**DATA SECTION:**
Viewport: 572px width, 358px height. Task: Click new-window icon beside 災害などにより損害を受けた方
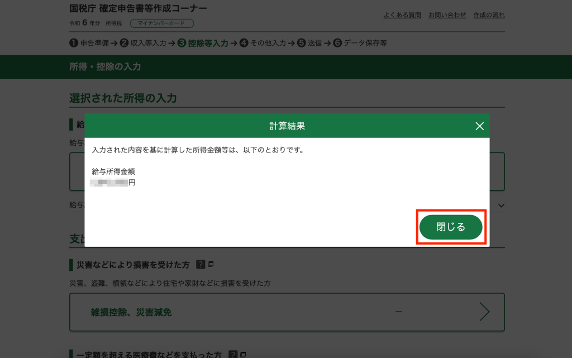click(211, 264)

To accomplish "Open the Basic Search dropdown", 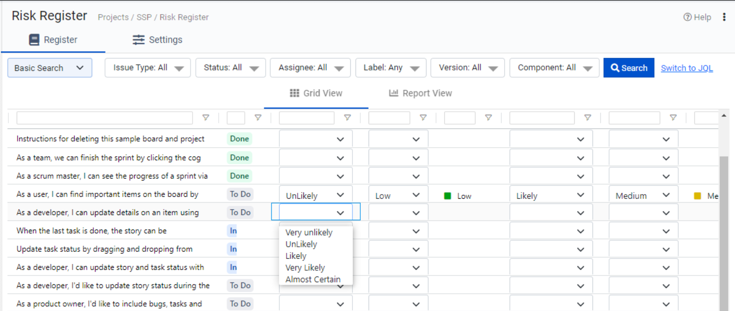I will (x=50, y=68).
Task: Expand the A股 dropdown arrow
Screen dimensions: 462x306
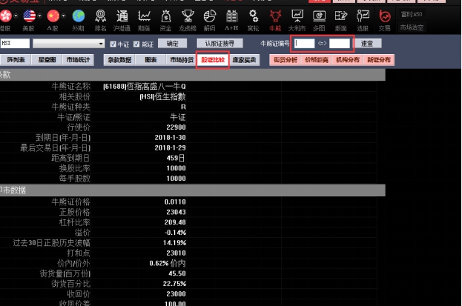Action: point(63,15)
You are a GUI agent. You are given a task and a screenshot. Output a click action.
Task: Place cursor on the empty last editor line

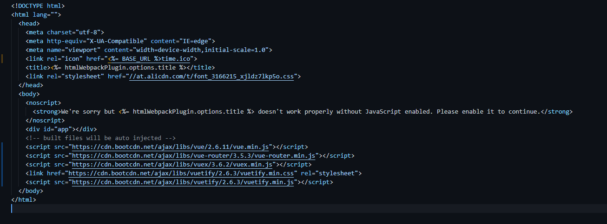click(x=186, y=209)
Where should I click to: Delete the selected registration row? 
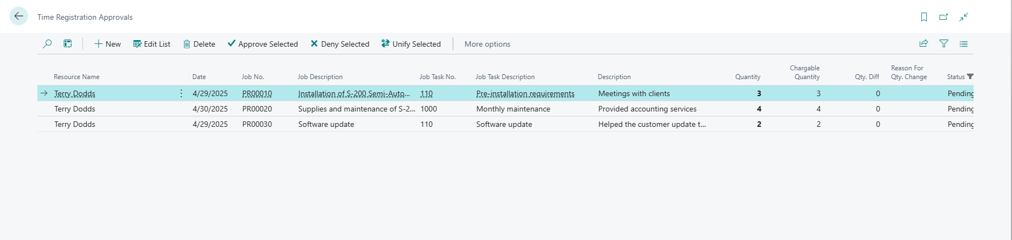pos(199,44)
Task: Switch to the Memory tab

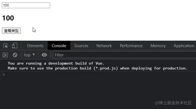Action: tap(158, 46)
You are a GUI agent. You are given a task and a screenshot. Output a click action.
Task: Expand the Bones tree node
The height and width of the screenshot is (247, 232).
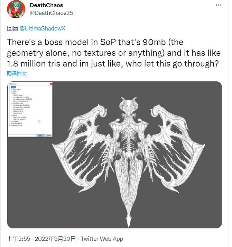12,115
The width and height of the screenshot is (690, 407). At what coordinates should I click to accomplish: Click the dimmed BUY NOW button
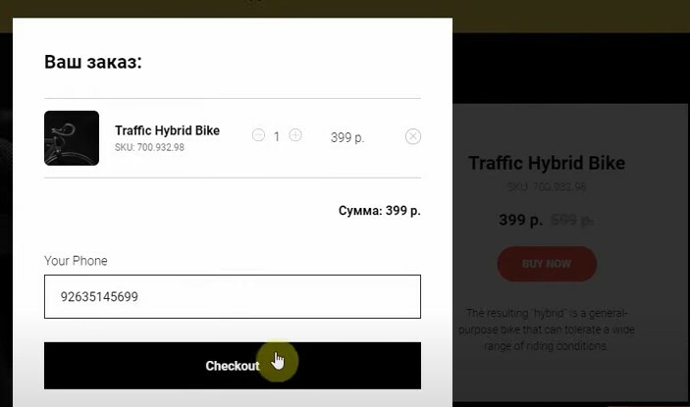point(547,264)
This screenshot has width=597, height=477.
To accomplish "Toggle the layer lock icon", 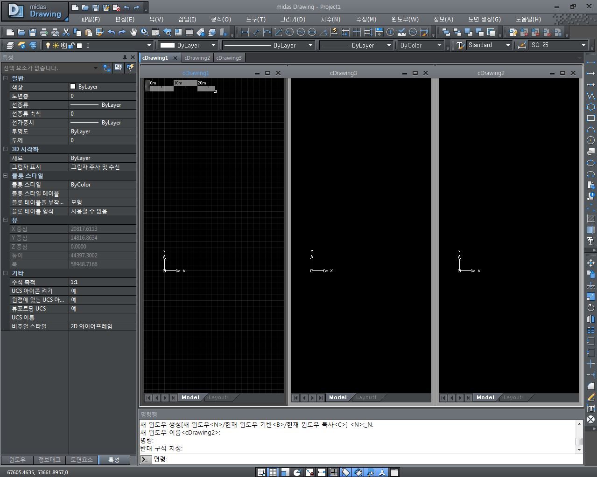I will click(x=71, y=45).
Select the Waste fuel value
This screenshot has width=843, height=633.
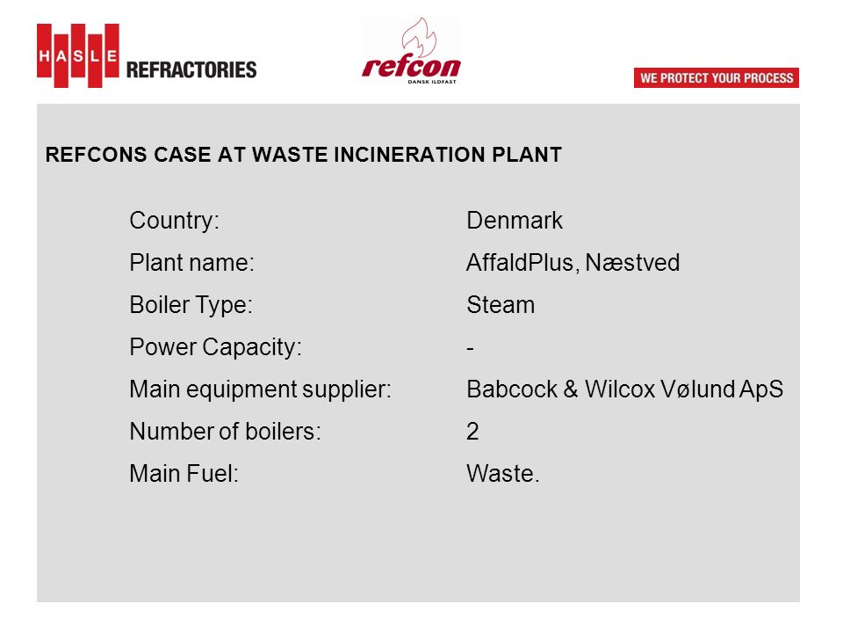[x=502, y=474]
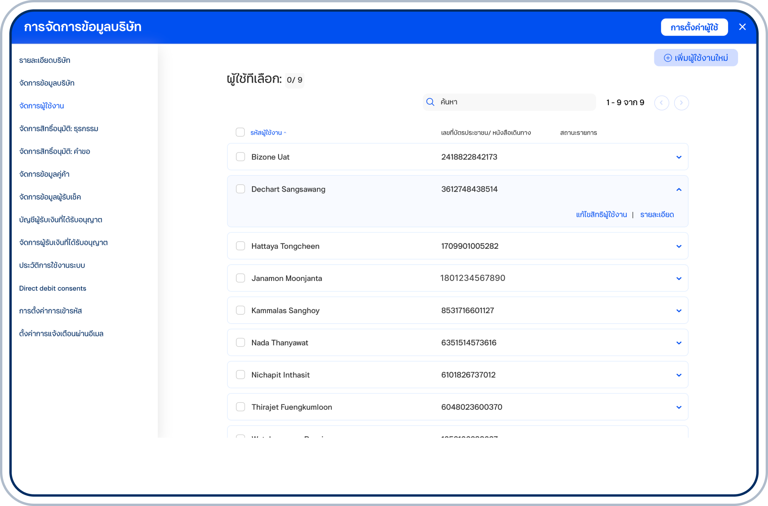The height and width of the screenshot is (506, 768).
Task: Collapse the Dechart Sangsawang row
Action: click(679, 189)
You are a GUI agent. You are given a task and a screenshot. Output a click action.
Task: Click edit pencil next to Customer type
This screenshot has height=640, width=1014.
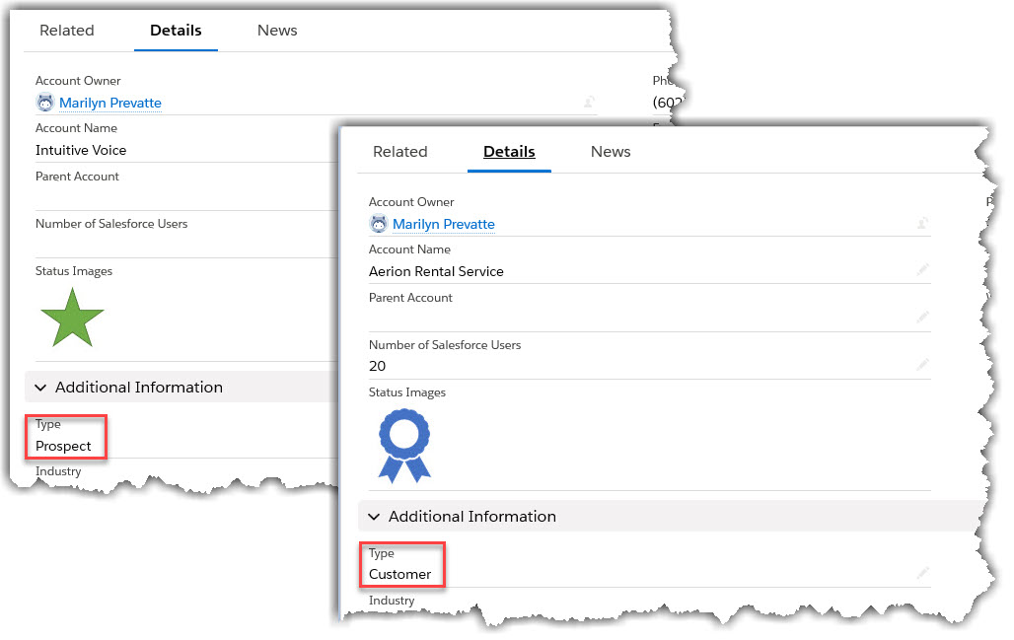pos(922,573)
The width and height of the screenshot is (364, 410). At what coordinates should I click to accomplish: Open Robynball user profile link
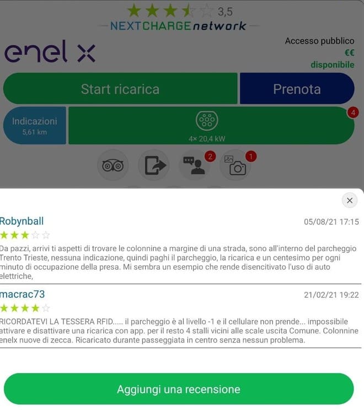click(x=22, y=221)
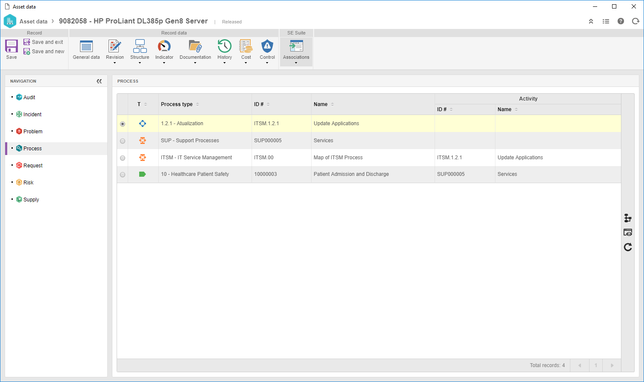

**INSTRUCTION:**
Identify every line above that contains the word "coordinates" and copy each of those lines in full.

**EXERCISE ANSWER:**
The width and height of the screenshot is (690, 407). At what coordinates should I click to accomplish: Click the dimmed BUY NOW button
The width and height of the screenshot is (364, 410). At what coordinates should I click to accomplish: Open Robynball user profile link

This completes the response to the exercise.